A heavy particle is suspended by a 1⋅5 m long string. It is given a horizontal velocity of \[\sqrt{57} \text{m/s}\] (a) Find the angle made by the string with the upward vertical when it becomes slack. (b) Find the speed of the particle at this instant. (c) Find the maximum height reached by the particle over the point of suspension. Take g = 10 m/s^{2}.

#### Solution

\[\text{ Given }: \]

\[\text{ Length of the string, L = 1 . 5 m}\]

\[\text{ Initial speed of the particle, u } = \sqrt{57} \text{ m/s }\]

\[(\text{a}) \text{ mg } \cos \theta = \frac{\text{m}\nu^2}{\text{L}}\]

\[ \nu^2 = \text{Lg} \cos \theta . . . (\text{i})\]

Change in K.E. = Work done

\[\frac{1}{2}\text{m}\nu^2 - \frac{1}{2}\text{mu}^2 = - \text{mgh}\]

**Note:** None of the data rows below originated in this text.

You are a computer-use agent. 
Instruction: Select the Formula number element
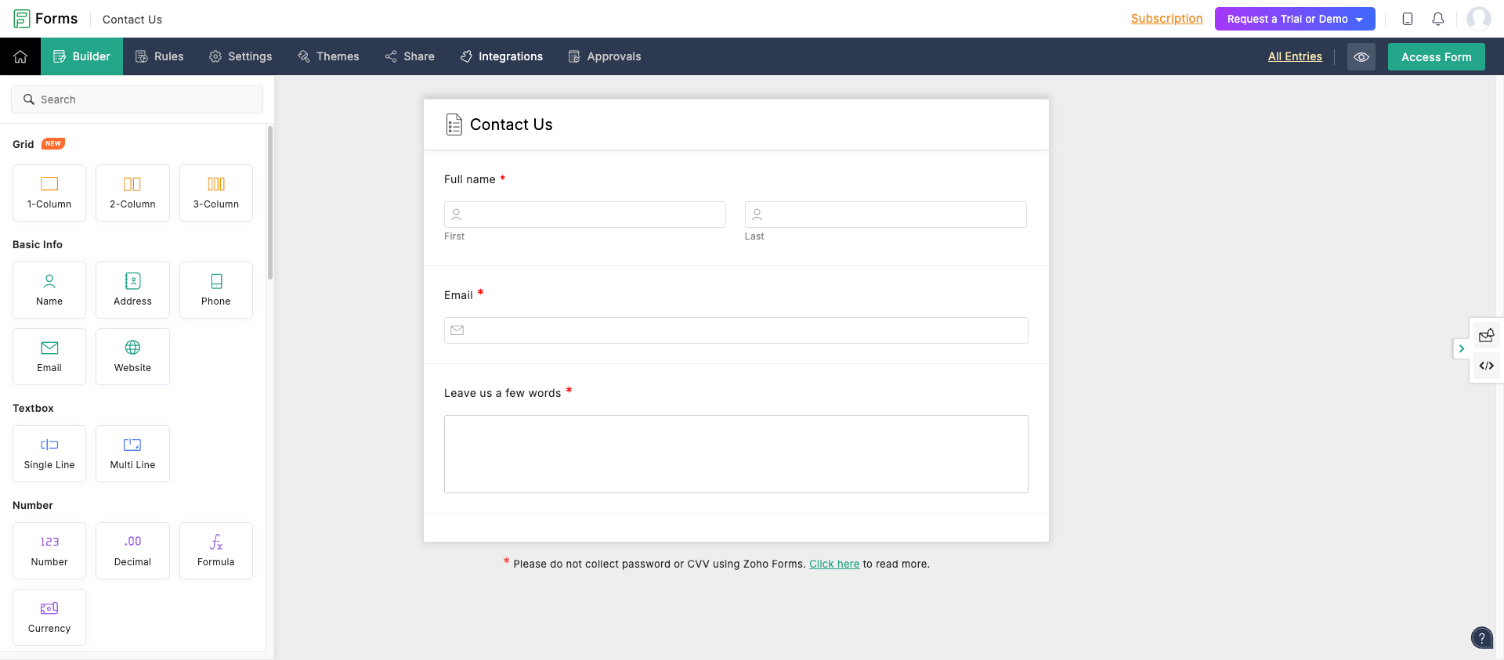(x=215, y=550)
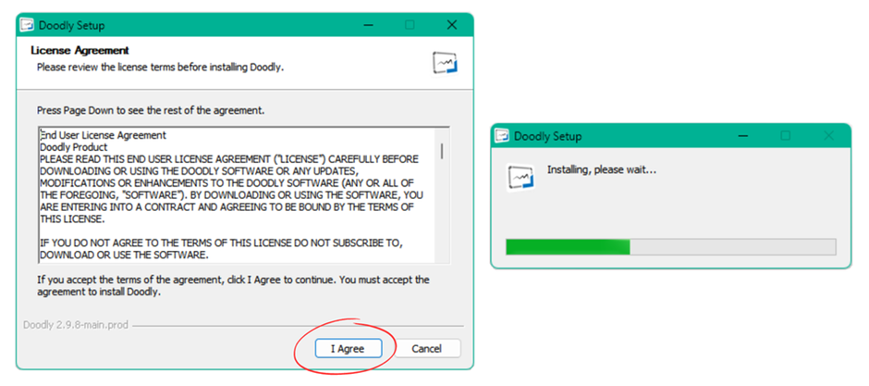The image size is (869, 386).
Task: Click the Doodly logo beside License Agreement header
Action: click(446, 62)
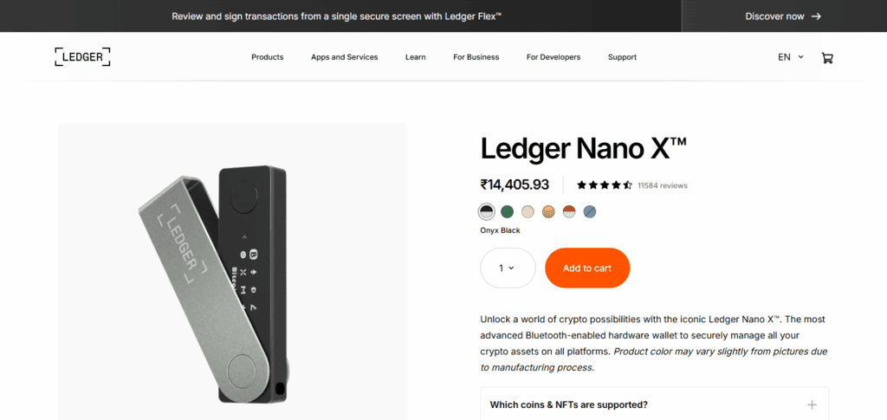
Task: Open the Products menu
Action: (268, 57)
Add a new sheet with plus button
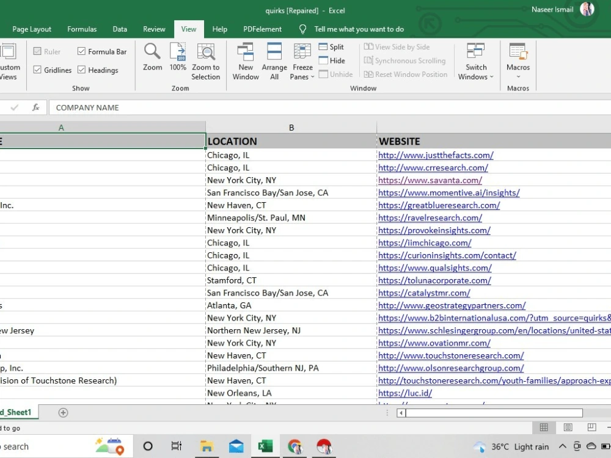The image size is (611, 458). 63,412
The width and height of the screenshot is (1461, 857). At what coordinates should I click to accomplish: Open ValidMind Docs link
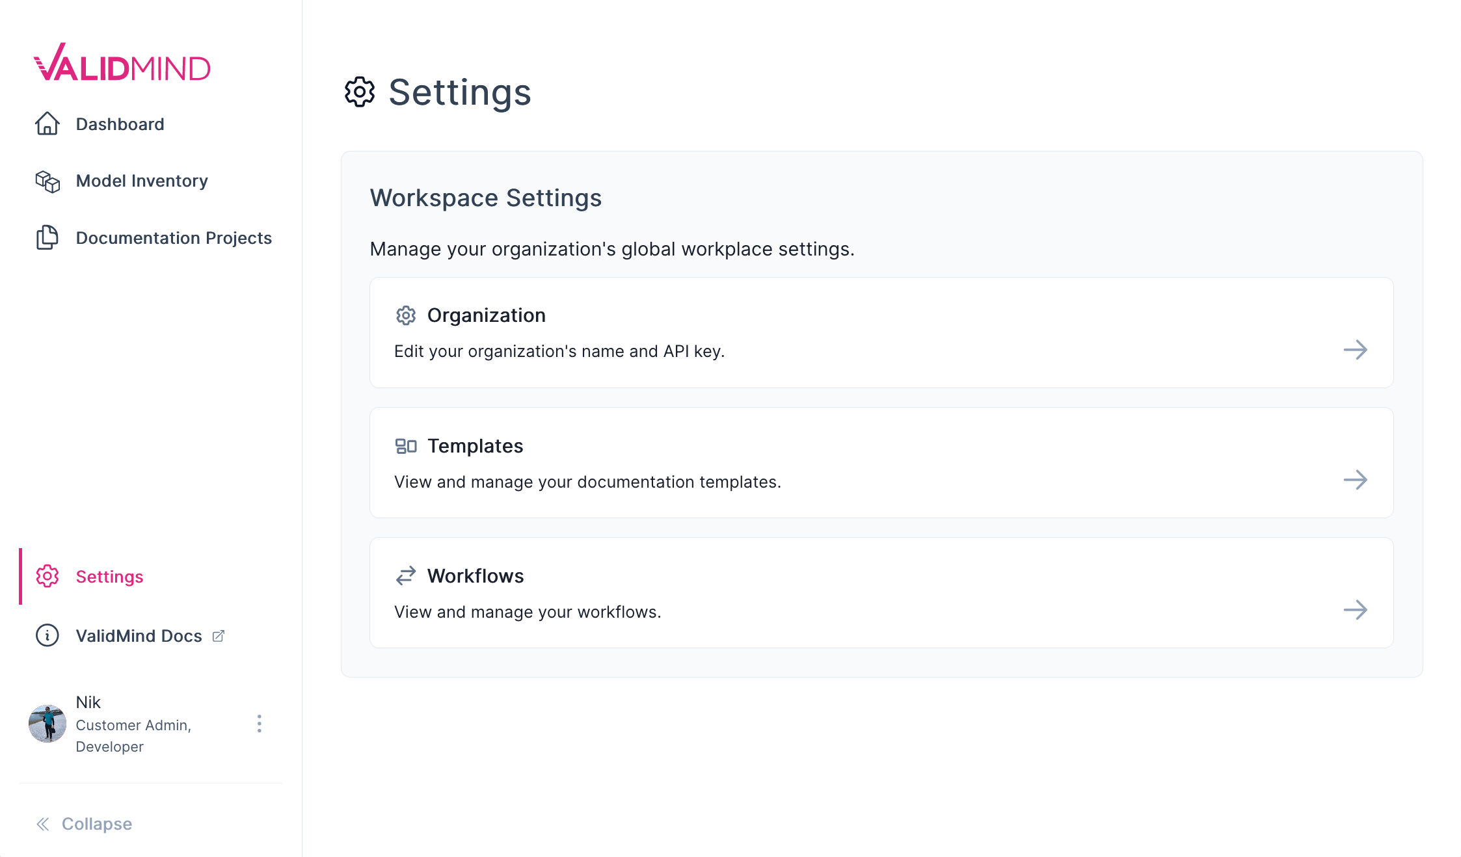pos(139,635)
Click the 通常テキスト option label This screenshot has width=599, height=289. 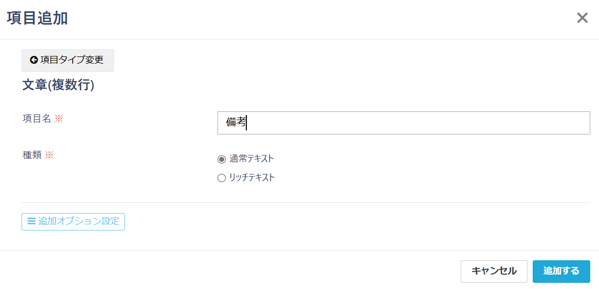pyautogui.click(x=251, y=159)
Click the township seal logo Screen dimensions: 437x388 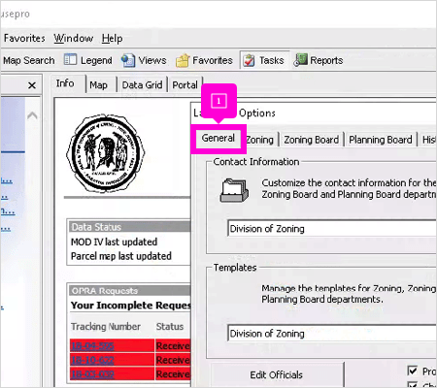105,154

\[ \Rightarrow \nu^2 - 57 = - 2 \times 1 . 5 \text{g} \left( 1 + \cos \theta \right) \]

\[ \Rightarrow \nu^2 = 57 - 3\text{g }\left( 1 + \cos \theta \right) . . . (\text{ii})\]

Putting the value of \[\nu\] from equation (i),

\[15 \cos \theta = 57 - 3g \left( 1 + \cos \theta \right)\]

\[ \Rightarrow 15 \cos \theta = 57 - 30 - 30 \cos \theta\]

\[ \Rightarrow 45 \theta = 27\]

\[ \Rightarrow \cos \theta = \frac{3}{5}\]

\[ \Rightarrow \theta = \cos^{- 1} \frac{3}{5} = 53^\circ\]

(b) From equation (ii),

\[\nu = \sqrt{57 - 3g \left( 1 + \cos \theta \right)}\]

\[ = \sqrt{9} = 3 \text{ m/s}\]

\[ = 1 . 5 \cos \theta + \frac{\text{u}^2 \sin^2 \theta}{2 \text{g}}\]

\[ = \left( 1 . 5 \right) \times \frac{3}{5} + \frac{9 \times \left( 0 . 8 \right)^2}{2 \times 10}\]

\[ = 1 . 2 \text{m}\]